++++ Provided text ++++

Kägi Söhne AG (from German, lit. "Kägi Sons") is a Swiss confectioner and chocolate producer based in Lichtensteig (St. Gallen).

History 
The company was founded in 1934 as a bakery by Otto Kägi, who started producing wafers in 1942.  

The start of waffle production in the 1940s resulted in the gradual expansion of the company and the switch from manual to machine operation.  

In 1950, Kägi acquired a larger factory building to meet growing demand. The following year, Kägi became an open trading company, with the three Kägi sons Otto junior, Eugen and Alfred at the helm. In 1952, Kägi started coating his wafers with chocolate. Production has taken place since 1954 in a new building in Lichtensteig at the current location. In 1956, wafers were exported abroad for the first time. Since 1958, the year the product Kägi fret was launched, a significant part of the turnover has been attributable to exports.  

In 1960, he started his own production of chocolate from raw cocoa beans. After his death in 1965, the sons of Otto Kägi took over the company.  

In 1950 the number of employees was ten, in 1960 there were 120 (excluding seasonal workers). As of 2021, the company has 140 employees. The company is located in the Toggenburg region, where is found the Churfirsten range, used as the corporate logo.

++++

▸ **Exercise 1**: According to the Kägi Söhne profile, in what year did the company start coating its wafers with chocolate?
▸ **Exercise 2**: Please proceed with the Kägi Söhne profile, writing on from its final sentence.

++++ Provided data ++++

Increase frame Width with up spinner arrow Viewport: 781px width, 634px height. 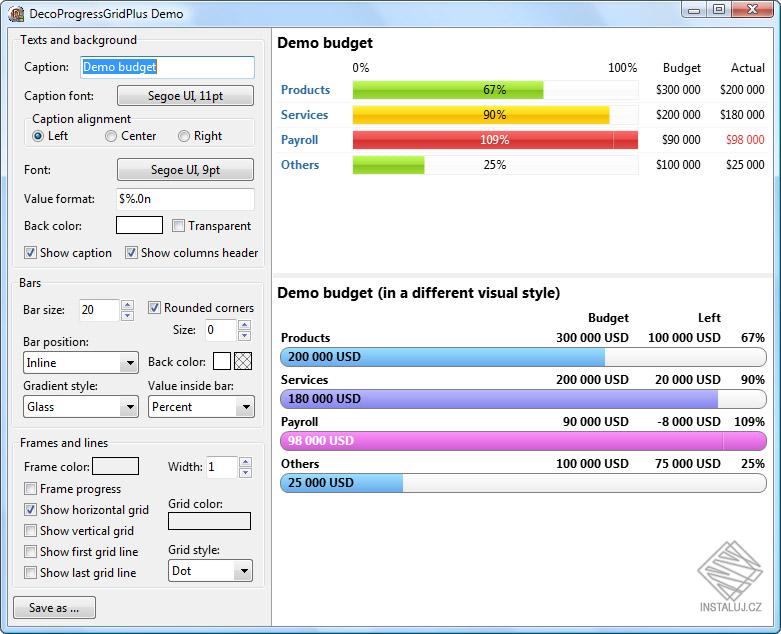[245, 461]
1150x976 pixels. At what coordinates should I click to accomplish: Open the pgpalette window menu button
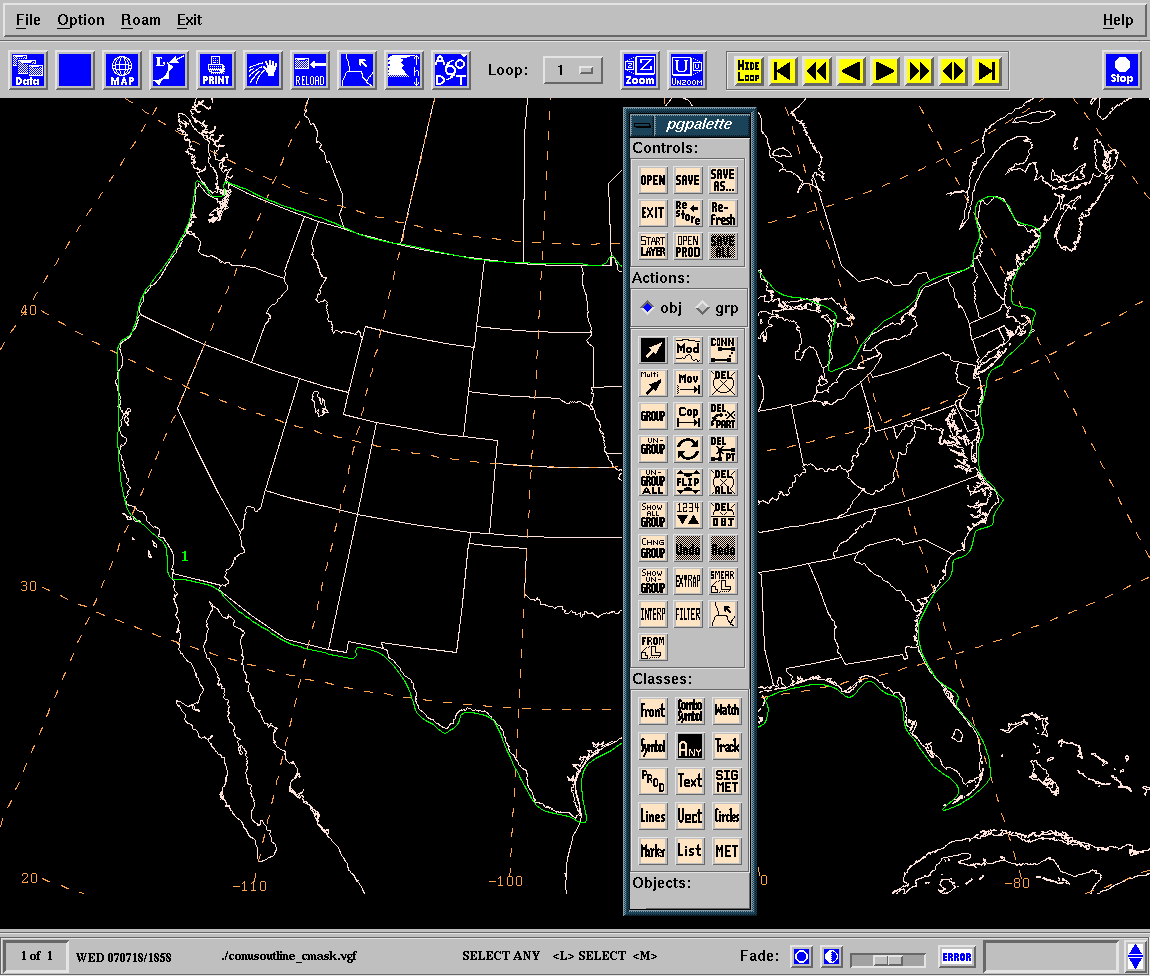[x=642, y=125]
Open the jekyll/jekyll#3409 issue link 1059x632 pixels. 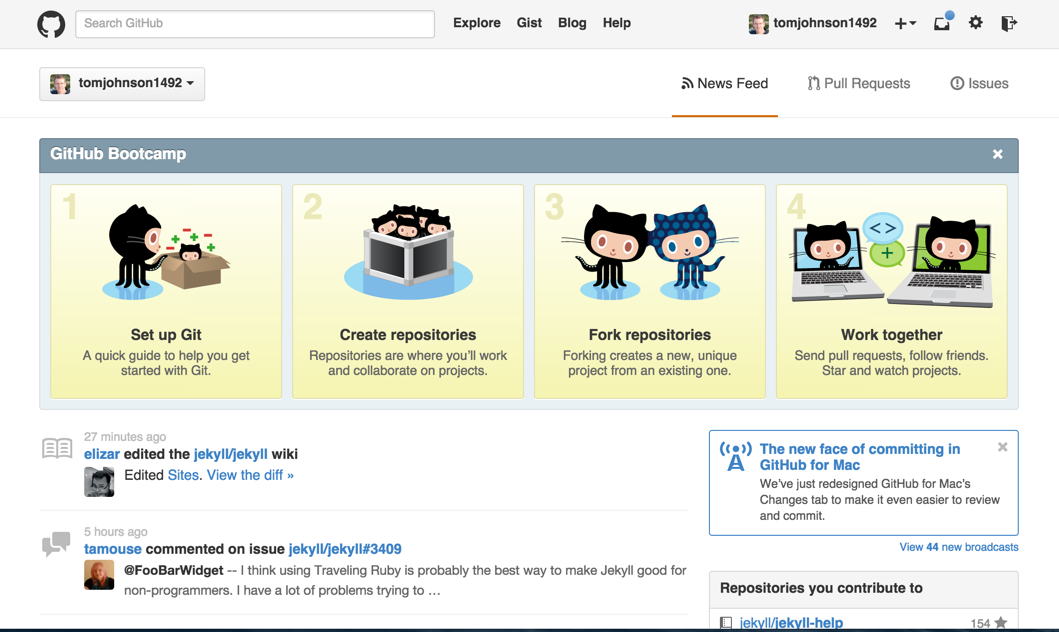pos(345,549)
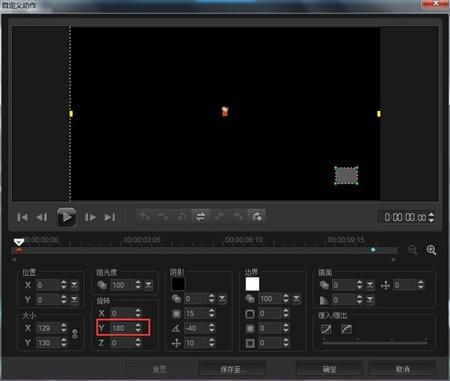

++++

▸ **Exercise result 1**: 1952

▸ **Exercise result 2**:
Products 

The main speciality of Kägi Söhne is the Kägi fret (using the shortened French word for wafer: "gaufrette"), a twin chocolate coated wafer bar, wrapped in aluminium foil. It has been produced since 1958 (in its current form) and is today one of the most iconic chocolate bars produced in Switzerland. The Kägi Toggenburger, which are fresh butter biscuits, are the other speciality of the company.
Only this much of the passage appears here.